### SUPPLIED PASSAGE
Children and their parents are key targets of the 5 A DAY campaign which was kick-started with pound;52 million of Lottery cash from the New Opportunities Fund. This scheme, which urges people to eat five portions of fruit or vegetables every day, pulls together a wide range of national and local projects. The largest of these is the Department of Health’s ambitious National School Fruit Scheme, which is on target to deliver free fruit daily to all four to six-year-olds in England this year.

What is behind the explosion in public spending on “healthy eating” initiatives? Graham Ward, chief executive at Stockbridge and the man behind the Outdoor Classroom project, puts it bluntly. “The Government thinks it’s worth spending pound;50m a year trying to persuade people to eat fruit and vegetables now rather than buy pills in the future to cope with obesity, diabetes and heart conditions,” he says. “In my mind, it’s probably the biggest social interference since the last war, and it’s about trying to avoid the National Health Service going bust in 30 or 40 years’ time.”

Many of the children at Stockbridge, particularly those from urban schools, come from homes where food is rarely cooked. They have had next to no contact with fruit and vegetables in their natural state.

“More than half of one class had never seen beans before,” says Pat Kay, one of the teachers at the centre. “I asked if they had any idea where potatoes came from and only one hand went up. They were quite ecstatic when they got the forks and these things started coming out of the ground.”

Her words are echoed by Richard Siddall of Sustain, an alliance of organisations campaigning for “better food and farming”. In 2001, Sustain launched Grab 5! to promote fruit and vegetable consumption among children aged seven to 11 from low-income families in Lambeth, Leeds and Plymouth.

“When we organised tastings in schools,” he says, “it was surprising the number of children who had never tasted melon or kiwi fruit, or even different varieties of apples.”

Children harvesting vegetables at Stockbridge this summer have been encouraged to take bags of produce home with them. Vegetables from their plots have been sent to schools and served for lunch. Parents have also been involved and families encouraged to grow tomatoes in hanging baskets at home. (“If kids grow something, they’re going to love it no matter how awful it might be,” says Richard Siddall.) The Stockbridge project is set to double in size next year, taking children from twice as many schools and drawing in other farmers and growers. There are plans to invite chefs to the centre, to show the children that there can be more to cooking vegetables than boiling them, and to design a tool kit that will enable other schools to run similar programmes in their own backyards.

### Collected data entries

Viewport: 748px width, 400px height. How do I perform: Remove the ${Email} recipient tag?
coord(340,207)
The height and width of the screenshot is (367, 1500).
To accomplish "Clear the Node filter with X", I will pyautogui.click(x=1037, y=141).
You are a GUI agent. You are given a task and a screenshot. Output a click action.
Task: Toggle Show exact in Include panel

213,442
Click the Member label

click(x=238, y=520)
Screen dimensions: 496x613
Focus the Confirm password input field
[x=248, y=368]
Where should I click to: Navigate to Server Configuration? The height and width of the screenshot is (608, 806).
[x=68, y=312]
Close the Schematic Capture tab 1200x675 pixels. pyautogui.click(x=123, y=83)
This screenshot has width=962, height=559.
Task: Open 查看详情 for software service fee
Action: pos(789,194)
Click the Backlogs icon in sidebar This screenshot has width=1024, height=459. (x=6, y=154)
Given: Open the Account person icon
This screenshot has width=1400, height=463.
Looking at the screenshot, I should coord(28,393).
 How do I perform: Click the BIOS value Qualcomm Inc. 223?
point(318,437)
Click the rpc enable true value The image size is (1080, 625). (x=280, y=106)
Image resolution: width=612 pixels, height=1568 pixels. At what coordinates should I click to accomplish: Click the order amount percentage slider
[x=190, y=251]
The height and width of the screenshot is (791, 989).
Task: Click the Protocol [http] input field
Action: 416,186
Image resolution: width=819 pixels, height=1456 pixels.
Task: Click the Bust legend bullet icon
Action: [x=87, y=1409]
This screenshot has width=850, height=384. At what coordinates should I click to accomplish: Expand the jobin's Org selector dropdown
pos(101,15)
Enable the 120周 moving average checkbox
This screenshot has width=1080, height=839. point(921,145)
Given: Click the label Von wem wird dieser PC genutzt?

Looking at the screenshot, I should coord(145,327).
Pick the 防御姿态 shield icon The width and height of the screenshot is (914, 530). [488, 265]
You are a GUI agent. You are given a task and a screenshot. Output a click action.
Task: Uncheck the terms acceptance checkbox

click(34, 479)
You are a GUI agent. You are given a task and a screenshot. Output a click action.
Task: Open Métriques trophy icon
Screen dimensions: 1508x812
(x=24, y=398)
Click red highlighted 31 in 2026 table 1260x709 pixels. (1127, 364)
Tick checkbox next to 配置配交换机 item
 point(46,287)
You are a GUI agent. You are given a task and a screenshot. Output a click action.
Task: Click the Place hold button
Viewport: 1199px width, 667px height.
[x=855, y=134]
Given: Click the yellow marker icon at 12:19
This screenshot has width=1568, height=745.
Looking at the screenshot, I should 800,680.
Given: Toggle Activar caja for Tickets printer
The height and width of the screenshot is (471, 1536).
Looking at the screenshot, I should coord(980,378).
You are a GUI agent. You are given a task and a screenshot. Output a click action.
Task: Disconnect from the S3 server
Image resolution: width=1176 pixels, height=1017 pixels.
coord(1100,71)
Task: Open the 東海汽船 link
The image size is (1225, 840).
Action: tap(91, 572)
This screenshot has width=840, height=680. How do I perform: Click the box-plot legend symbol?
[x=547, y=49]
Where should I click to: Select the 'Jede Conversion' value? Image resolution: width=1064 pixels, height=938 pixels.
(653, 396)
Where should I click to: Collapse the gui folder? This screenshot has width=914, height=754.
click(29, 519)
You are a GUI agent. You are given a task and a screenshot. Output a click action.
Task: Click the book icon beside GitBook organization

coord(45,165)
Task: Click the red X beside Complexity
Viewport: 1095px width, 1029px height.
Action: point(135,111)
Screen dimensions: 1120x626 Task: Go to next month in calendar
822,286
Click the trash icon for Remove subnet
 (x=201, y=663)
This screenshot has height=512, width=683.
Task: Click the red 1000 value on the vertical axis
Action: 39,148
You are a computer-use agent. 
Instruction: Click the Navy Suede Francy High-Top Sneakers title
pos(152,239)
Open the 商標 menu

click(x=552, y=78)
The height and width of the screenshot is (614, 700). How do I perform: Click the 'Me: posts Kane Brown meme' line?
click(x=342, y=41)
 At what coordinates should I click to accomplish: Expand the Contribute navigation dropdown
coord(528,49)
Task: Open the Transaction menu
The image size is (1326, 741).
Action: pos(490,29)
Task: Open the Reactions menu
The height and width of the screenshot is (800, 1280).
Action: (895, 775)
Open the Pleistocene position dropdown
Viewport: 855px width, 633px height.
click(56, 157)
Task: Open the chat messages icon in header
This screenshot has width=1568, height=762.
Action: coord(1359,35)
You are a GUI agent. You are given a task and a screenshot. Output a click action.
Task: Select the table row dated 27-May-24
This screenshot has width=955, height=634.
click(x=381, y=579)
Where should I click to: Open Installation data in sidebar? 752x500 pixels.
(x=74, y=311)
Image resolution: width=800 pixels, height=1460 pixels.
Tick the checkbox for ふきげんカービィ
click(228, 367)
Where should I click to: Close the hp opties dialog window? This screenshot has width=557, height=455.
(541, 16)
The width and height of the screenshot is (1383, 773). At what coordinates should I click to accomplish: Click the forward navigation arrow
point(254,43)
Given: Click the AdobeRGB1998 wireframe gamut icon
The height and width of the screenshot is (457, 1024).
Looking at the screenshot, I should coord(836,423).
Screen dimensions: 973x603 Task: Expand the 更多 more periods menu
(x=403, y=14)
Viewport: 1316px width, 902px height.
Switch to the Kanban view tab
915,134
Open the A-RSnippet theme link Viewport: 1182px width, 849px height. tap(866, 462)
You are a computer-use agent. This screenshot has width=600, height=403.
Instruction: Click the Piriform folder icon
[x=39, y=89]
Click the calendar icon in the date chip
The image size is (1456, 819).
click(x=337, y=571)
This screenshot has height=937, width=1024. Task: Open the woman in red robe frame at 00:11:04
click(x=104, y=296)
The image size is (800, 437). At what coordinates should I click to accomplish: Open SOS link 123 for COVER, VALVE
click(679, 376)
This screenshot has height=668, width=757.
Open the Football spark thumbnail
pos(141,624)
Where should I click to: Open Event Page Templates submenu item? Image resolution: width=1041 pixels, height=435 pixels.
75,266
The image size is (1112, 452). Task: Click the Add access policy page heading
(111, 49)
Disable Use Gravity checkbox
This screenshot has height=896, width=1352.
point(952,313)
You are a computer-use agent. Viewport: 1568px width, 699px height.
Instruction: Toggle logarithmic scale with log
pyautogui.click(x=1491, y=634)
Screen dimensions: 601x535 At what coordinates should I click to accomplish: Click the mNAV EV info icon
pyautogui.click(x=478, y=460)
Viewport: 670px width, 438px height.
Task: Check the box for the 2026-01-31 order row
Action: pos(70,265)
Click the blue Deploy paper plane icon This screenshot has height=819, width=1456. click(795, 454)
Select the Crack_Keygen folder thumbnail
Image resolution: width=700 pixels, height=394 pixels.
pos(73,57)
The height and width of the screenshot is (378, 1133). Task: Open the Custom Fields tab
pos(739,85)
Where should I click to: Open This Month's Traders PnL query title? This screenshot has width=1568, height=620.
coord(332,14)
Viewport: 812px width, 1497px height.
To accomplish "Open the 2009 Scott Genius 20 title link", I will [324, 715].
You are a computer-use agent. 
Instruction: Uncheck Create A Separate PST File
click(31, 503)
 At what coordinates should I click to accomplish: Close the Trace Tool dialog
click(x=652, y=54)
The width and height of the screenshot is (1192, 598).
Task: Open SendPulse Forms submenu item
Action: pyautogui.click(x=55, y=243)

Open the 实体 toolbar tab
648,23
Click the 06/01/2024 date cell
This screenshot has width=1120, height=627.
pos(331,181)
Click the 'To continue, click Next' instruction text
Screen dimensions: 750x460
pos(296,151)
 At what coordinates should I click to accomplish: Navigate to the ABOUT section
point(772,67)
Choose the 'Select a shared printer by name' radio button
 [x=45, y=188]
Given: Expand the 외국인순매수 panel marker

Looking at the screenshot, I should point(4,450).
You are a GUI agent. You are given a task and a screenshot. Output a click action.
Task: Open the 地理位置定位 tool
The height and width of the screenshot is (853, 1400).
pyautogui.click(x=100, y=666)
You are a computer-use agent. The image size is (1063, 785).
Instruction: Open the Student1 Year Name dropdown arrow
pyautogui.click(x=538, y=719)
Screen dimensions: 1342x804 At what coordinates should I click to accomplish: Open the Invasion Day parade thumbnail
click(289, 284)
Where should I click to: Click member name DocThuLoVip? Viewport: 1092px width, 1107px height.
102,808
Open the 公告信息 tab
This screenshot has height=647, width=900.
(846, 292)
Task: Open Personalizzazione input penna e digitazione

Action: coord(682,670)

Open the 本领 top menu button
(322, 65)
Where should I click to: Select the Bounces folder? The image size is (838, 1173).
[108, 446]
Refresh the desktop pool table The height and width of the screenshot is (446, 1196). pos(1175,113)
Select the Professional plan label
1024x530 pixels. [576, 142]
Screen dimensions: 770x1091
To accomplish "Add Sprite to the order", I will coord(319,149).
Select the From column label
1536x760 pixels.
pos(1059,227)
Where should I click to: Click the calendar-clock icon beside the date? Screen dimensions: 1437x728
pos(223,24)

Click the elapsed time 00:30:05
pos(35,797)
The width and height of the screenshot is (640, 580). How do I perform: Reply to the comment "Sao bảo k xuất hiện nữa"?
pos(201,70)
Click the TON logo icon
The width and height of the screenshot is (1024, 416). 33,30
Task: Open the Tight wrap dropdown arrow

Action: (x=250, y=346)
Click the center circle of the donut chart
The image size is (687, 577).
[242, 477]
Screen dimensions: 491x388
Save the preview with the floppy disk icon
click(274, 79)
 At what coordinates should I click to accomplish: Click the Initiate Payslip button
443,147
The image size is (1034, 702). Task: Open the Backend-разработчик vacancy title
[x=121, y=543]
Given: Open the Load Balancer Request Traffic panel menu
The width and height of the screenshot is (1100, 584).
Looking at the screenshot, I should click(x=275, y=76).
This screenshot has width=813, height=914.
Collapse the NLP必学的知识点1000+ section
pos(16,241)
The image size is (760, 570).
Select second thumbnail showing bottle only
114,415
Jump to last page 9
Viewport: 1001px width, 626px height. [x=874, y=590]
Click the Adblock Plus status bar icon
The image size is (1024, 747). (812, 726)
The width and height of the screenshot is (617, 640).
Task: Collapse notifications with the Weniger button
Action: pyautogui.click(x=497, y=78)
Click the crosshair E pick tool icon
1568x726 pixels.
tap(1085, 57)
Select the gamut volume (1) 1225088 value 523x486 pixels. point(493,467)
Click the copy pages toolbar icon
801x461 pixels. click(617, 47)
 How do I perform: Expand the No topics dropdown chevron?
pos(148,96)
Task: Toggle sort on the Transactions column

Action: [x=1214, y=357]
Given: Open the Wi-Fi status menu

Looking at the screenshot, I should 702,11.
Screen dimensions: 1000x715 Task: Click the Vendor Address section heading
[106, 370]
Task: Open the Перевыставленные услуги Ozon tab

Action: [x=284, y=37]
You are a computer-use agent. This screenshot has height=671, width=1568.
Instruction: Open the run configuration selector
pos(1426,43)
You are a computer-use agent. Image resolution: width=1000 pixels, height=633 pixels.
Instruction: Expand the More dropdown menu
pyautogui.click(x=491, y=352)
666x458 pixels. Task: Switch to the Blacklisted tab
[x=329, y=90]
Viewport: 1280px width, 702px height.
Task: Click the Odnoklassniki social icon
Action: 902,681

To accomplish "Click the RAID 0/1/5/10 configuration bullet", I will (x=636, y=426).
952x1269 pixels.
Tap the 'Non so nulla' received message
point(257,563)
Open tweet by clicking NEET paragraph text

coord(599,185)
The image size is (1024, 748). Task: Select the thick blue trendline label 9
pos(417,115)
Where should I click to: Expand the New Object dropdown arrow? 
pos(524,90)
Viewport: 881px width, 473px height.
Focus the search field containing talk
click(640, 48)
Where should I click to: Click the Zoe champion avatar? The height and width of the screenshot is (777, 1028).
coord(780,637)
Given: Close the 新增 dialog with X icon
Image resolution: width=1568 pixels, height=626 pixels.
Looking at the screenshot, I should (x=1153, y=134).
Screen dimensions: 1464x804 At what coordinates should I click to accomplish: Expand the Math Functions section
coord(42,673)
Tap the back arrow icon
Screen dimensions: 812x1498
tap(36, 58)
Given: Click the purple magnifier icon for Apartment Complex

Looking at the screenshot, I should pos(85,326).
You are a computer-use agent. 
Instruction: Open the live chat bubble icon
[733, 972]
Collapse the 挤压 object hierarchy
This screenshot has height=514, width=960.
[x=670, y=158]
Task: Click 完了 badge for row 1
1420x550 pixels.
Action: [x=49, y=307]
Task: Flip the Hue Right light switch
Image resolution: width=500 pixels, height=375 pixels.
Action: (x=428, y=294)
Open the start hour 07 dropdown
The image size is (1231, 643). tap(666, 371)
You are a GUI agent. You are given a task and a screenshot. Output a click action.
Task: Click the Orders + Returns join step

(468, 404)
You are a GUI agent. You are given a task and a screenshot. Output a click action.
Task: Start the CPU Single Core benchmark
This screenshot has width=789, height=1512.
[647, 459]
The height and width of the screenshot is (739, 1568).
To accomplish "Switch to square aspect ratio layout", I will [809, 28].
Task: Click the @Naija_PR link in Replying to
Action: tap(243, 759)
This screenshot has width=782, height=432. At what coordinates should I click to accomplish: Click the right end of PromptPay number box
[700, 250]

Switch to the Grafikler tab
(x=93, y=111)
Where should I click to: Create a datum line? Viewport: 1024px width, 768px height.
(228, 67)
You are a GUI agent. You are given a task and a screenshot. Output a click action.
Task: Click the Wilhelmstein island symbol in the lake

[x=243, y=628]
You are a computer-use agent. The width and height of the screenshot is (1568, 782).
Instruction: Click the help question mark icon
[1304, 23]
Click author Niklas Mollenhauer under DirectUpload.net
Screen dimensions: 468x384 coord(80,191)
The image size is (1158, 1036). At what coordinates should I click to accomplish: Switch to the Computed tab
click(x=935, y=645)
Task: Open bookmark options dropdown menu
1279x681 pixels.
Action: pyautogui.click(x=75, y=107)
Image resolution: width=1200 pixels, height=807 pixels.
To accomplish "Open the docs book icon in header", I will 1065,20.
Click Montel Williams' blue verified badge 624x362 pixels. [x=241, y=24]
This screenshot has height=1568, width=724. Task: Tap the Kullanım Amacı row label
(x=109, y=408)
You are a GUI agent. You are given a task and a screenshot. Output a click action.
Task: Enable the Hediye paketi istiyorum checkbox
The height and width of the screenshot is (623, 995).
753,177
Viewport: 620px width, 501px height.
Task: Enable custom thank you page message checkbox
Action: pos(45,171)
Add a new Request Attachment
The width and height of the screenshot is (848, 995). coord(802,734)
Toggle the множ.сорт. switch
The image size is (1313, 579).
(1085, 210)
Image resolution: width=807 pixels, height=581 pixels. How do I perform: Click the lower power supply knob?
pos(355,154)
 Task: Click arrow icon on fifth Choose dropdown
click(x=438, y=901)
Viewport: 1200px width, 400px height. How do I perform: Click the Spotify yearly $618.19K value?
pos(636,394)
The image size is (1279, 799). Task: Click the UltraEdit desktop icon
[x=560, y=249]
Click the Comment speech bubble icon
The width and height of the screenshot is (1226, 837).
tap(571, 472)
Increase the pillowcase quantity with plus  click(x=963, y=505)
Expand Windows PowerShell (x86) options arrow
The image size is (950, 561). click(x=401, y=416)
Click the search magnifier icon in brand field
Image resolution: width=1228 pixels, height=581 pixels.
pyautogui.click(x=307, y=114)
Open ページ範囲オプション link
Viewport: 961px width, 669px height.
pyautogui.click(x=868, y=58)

### TASK SET
[1] In the text about the 5 A DAY campaign and the Stockbridge project, why does Graham Ward say the Government is spending money to persuade people to eat fruit and vegetables?
[2] Write what comes next in the text about the 5 A DAY campaign and the Stockbridge project, starting after its final sentence.

### ANSWERS TO EACH TASK
[1] He says the Government would rather pay to persuade people to eat fruit and vegetables now than buy pills in the future to deal with obesity, diabetes and heart conditions. In his view, the aim is to keep the National Health Service from going bust in 30 or 40 years' time.

[2]
And alongside all this activity, there is the serious business of assessing the impact the project has on participants’ eating habits. Already a research team from the University of York has made a start, doing what Graham Ward calls “some proper science on social behaviour and skills”.

“They will be looking at what the lasting effect is on the kids and on their parents,” says Mr Ward. “That will take the whole thing from being ‘nice’ to actually achieving something.”

Rosie Denison, co-ordinator for the national 5 A DAY programme in the Yorkshire and Humber region, believes that the Stockbridge strategy will work because it involves the active participation of the children. “They are the ones who are planting and growing. That way, they don’t feel like they’ve been told.”

A large component of 5 A DAY, says Ms Denison, is working with parents and training health professionals about how to work in communities. But it’s clear that anyone expecting instant results will be disappointed. “There are a lot of problems and everybody knows it’s a huge task because we’ve missed a few generations. But these children are the future parents, and even if we can’t do much about the immediate problem, we can at least do something about breaking the cycle of deprivation.

“They might not start eating fruit and vegetables there and then,” she says, “but the evidence shows that it can happen later in life, when they are disentangling their hormones and readjusting to adulthood.” As any nine-year-old who has visited Stockbridge knows, the first job is to sow the seeds. As for harvesting, that comes later.